Regardless, she made it all the way to Lancaster managing to hide this fundamental fact about herself, and even though they explain the swimming requirement to her when she is admitted, and later when she first enrolls, she never for a moment considers they are really serious about it. What? She won’t graduate because she can’t swim the length of a pool? Really? Is this a serious academic position for a serious academic place?
It turns out, of course, that it is.
And so she puts it off. And a week before graduation she gets a note in her mailbox from the registrar that she needs to report to the pool at 4:00 P.M. on Friday and pass the test or not walk in the commencement ceremony.
Coming into the steaming warmth and chlorine-soaked air of the Olympic-size swimming pool, she thinks for a moment she might pass out. This feeling only grows when, approaching the pool, she sees that the only other person in the entire domed space is none other than Arthur, sitting on the lifeguard stand with a clipboard in his hand.
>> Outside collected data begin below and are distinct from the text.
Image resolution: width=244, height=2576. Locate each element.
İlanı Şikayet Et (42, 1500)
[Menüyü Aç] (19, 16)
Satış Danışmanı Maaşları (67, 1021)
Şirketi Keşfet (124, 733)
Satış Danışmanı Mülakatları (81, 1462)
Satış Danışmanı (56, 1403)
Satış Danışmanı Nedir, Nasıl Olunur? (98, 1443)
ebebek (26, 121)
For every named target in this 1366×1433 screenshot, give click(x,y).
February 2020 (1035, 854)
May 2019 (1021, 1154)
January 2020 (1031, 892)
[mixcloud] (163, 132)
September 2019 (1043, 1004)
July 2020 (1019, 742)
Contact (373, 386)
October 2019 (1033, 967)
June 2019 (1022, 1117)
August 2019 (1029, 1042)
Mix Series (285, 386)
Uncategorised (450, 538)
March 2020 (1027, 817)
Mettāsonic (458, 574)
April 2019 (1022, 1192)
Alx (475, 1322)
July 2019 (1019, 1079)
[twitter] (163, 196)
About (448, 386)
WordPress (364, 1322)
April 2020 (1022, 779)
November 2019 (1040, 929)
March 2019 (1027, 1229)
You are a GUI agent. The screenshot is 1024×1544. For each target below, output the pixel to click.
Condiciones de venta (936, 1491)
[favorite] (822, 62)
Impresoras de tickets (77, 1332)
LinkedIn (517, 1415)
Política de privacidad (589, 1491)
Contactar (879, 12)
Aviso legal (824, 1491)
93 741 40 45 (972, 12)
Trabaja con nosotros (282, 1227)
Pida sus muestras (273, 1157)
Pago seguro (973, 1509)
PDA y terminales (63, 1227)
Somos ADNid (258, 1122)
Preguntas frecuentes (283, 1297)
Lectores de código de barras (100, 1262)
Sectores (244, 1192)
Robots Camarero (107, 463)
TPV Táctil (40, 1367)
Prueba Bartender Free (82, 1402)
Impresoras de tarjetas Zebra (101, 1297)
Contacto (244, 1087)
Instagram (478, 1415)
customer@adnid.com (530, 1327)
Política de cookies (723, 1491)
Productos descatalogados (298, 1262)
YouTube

He is proctoring this. She considers turning and leaving, as he has not seen her yet, but then he looks up and his eyes pass coldly over her standing there in her black one-piece bathing suit.
It has been more than a year since Russell Hurley was kicked out of Lancaster, and she has not been alone with Arthur since. The times she has been at parties and he walked in, she left. The school is small enough that they cannot avoid each other entirely, though they have not spoken in that amount of time. She has not dated since Russell, and while Arthur has—some bubbly, curly-haired sophomore she has seen him with—she doesn’t think it was serious. A few times she found herself confronted with him coming down the stairs in one of the academic buildings, and they did not acknowledge each other. Her heart beat fast as she looked away until he clattered past her.
But now there is nowhere to go. She breathes deep—all that hot chemical air—and walks toward him. He does not climb down off the stand. She speaks first.
She says, “I need to do the swim test.”
He looks again at his clipboard. All business. “Yes, I see your name here,” he says.
“So what do I do?”
“You need to go from one end of the pool to the other. You cannot stop or hang on to the side until you get to the other end. Then you can take a break. There is no time limit.”
At the shallow end, she climbs into the pool. She is almost dizzy from the heat and the silly fear she has of water, and the stress of looking over at Arthur, smug on the lifeguard stand, looking down at her, at the water rising up around her and soaking her bathing suit.
She stands for a moment and looks down the length of the pool. It feels like a great distance, a near-impossible task. It is also humiliating, the fact that she isn’t a good swimmer, can’t swim, and that Arthur is here to witness it. She takes one last look up at him. One last glance to the other side. Then she takes a deep breath and goes for it.
She does a modified doggie paddle, her arms and legs flailing under the water, propelling her forward, her head barely above the water, like a retriever cutting through a pond.
It is beyond humiliating, and she tells herself just to keep moving, push and kick, push and kick, over and over, and finally she looks up, thinking she must be nearing the end, only to realize she has not traveled more than a third of the way. She puts her head down and presses on, and a moment later, she is in trouble.
Her legs, which had been behind her, are now surprisingly below her, as if she has lost her natural buoyancy. The water is in her nose, and she tries to compensate by whirling her arms faster, but this seems to make it worse, and now she is under, closing her eyes and trying to push toward the top.
She doesn’t so much hear Arthur, other than as some distant swoosh, as feel him, his arm around her waist, his hands up over her breasts, her neck, pulling her up and sputtering out of the water.
“Easy now,” he says in her ear. “Easy now.”
At the pool’s wall she hangs on to the edge, and he is behind her, saying, “You okay, Betsy? You okay?”
She pulls herself up and out of the water. On her knees, she completes the humiliation by throwing up.
And Arthur is there, whispering to her kindly, sliding her hair away from her face. She turns toward him, and the nausea has passed, and now she starts to laugh, uncontrollably, some great release of tension, and Arthur laughs, too, and when she says, “Oh, f*ck, now I’m not going to graduate,” he says, “Not to worry. I mean, you went back and forth the whole length from what I could see,” and they laugh even harder now, and she is grateful to him.